Supplied passage:
Start of Block
I'm really enjoying this whole dairy kefir gig.
I've been straining it and it tastes somewhere between sour cream and Greek yogurt: yum! I haven't strained it long enough to make cheese, but that will be next. I can't wait to try kefir ice cream.
I ran out of milk, though, and thought I'd try the grains in cream.
The only cream I have (and the only cream they sell around here) is ultra pasteurized. The kefir experts say "never use ultra pasteurized dairy," and I thought they were just being snobs.
Uuum... no, they're definitely not. The cream smells gross and it never thickened, either. Lesson learned!
At least my blukeberry (blue/blackberry mix) bars turned out...
So all is not lost.
4 comments:
Ultra pasteurized dairy has been heated to such a high temperature that the molecular structure actually changes. It becomes nutritionally useless, or actually harmful. The kefir bacteria can't do anything with it, neither can the helper bacteria in your gut. Around here, I can only find one brand of cream that is not ultra pasteurized, but they have my brand loyalty.
End of Block
Data to examine:
Start of Block
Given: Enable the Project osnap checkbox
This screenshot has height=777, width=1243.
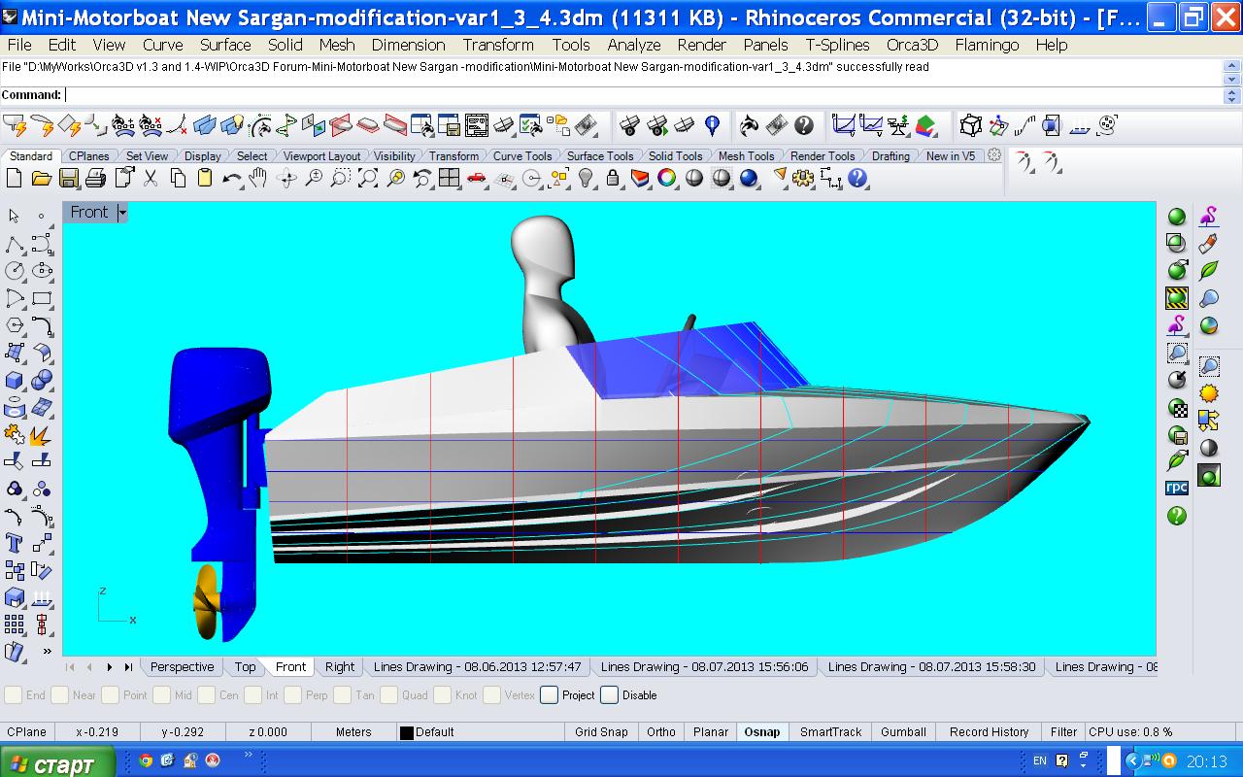Looking at the screenshot, I should [x=550, y=694].

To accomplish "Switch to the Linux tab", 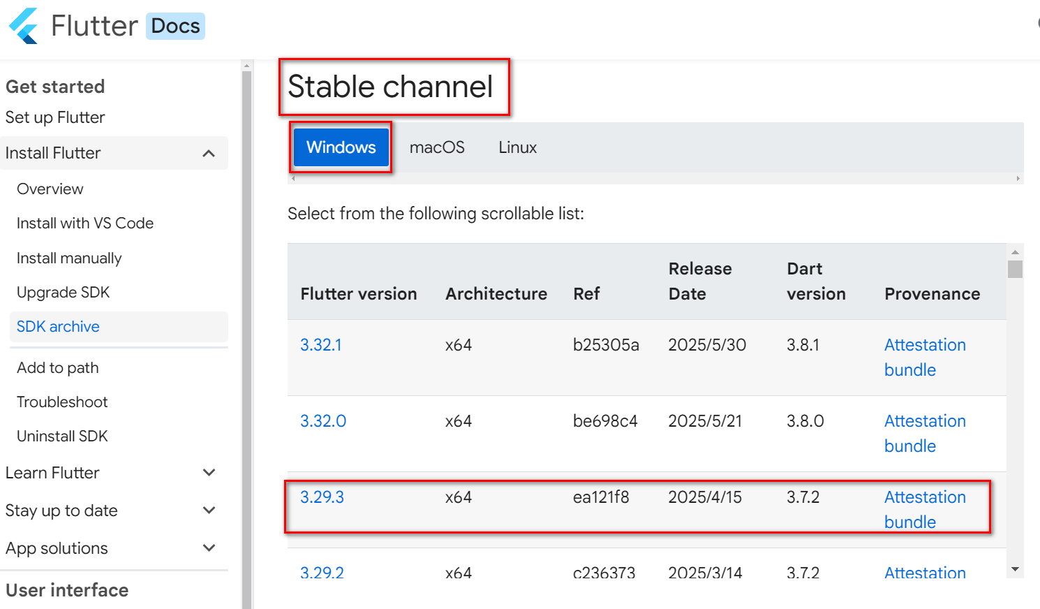I will 517,147.
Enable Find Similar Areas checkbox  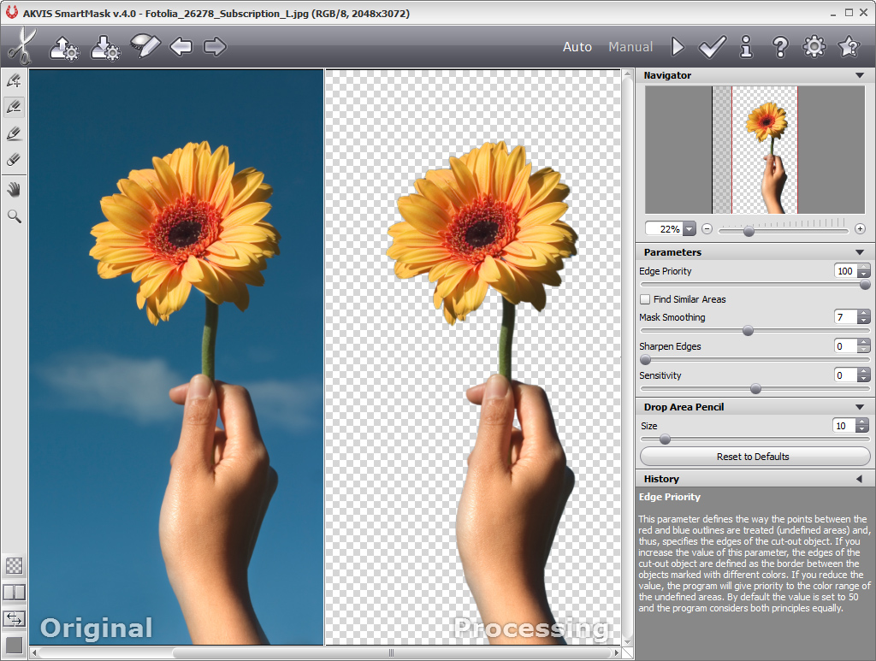pos(645,299)
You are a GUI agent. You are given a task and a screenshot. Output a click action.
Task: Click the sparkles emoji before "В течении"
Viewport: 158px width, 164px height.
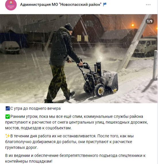tap(7, 136)
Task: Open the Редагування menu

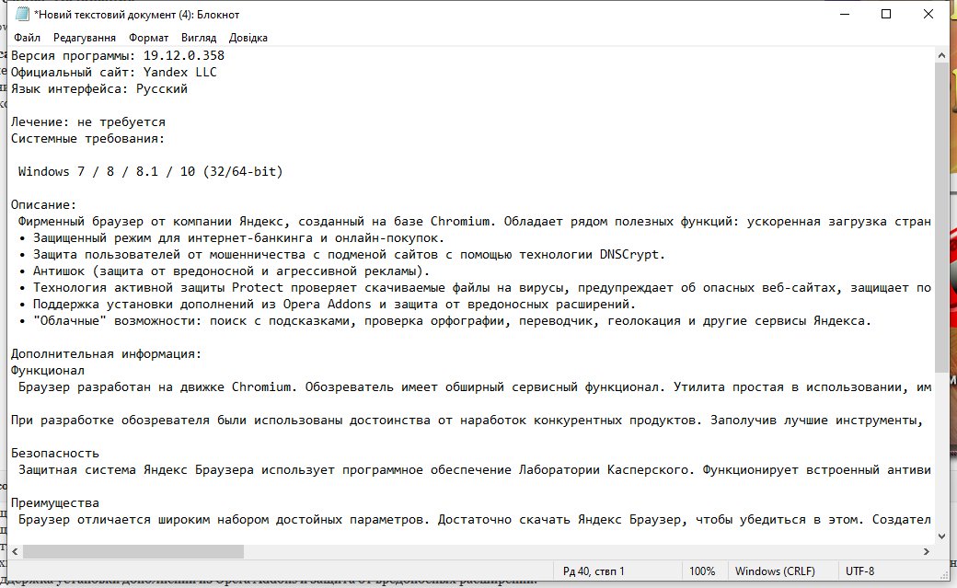Action: point(85,38)
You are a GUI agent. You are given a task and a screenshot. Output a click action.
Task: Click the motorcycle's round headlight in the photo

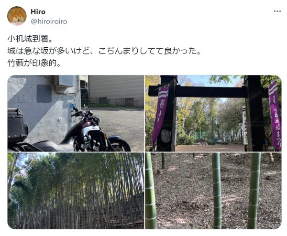(x=97, y=121)
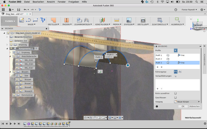Image resolution: width=207 pixels, height=129 pixels.
Task: Click the Create Sketch icon in toolbar
Action: tap(21, 20)
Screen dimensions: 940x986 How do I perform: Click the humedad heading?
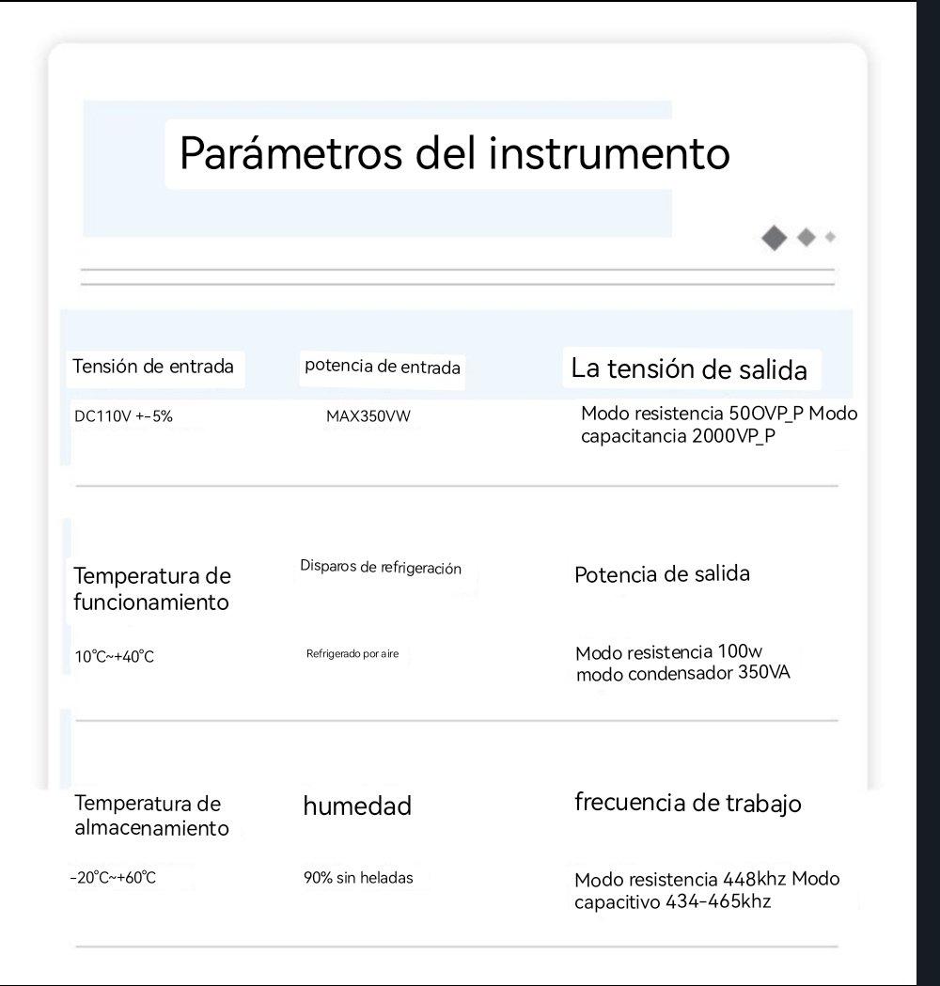[x=357, y=806]
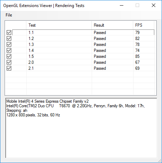This screenshot has width=162, height=163.
Task: Click the 85 FPS value cell
Action: tap(137, 56)
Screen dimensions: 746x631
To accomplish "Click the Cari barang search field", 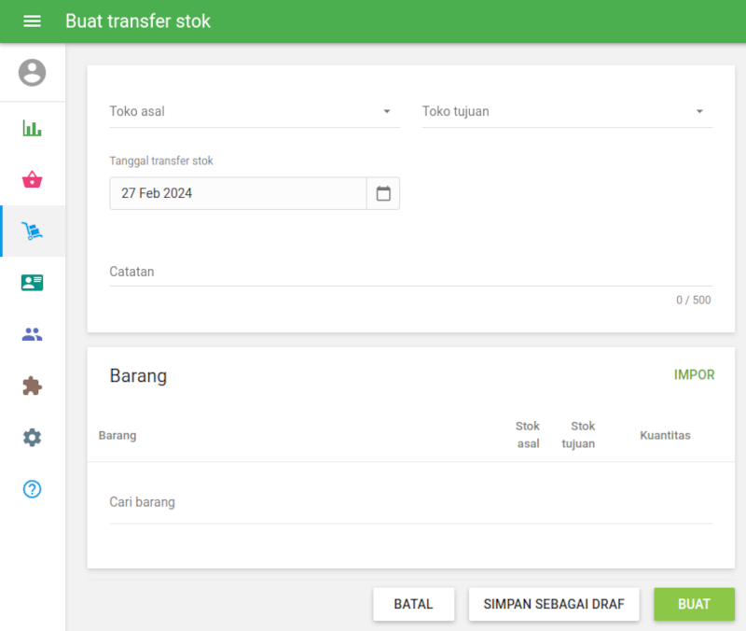I will (410, 502).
End of Block
Tasks to carry out:
[a] Reproduce word for word the part of the kefir post that opens with the words containing "I ran out of" and closes with "my brand loyalty.".
[b] Summarize the kefir post in two sentences.

Responses by item number:
[a]
I ran out of milk, though, and thought I'd try the grains in cream.
The only cream I have (and the only cream they sell around here) is ultra pasteurized. The kefir experts say "never use ultra pasteurized dairy," and I thought they were just being snobs.
Uuum... no, they're definitely not. The cream smells gross and it never thickened, either. Lesson learned!
At least my blukeberry (blue/blackberry mix) bars turned out...
So all is not lost.
4 comments:
Ultra pasteurized dairy has been heated to such a high temperature that the molecular structure actually changes. It becomes nutritionally useless, or actually harmful. The kefir bacteria can't do anything with it, neither can the helper bacteria in your gut. Around here, I can only find one brand of cream that is not ultra pasteurized, but they have my brand loyalty.

[b] The writer has been enjoying strained dairy kefir, which tastes somewhere between sour cream and Greek yogurt. After running out of milk, the writer tried the grains in ultra pasteurized cream, which smelled gross and never thickened, and a comment explains that such dairy is heated so high that its molecular structure changes and kefir bacteria can't do anything with it.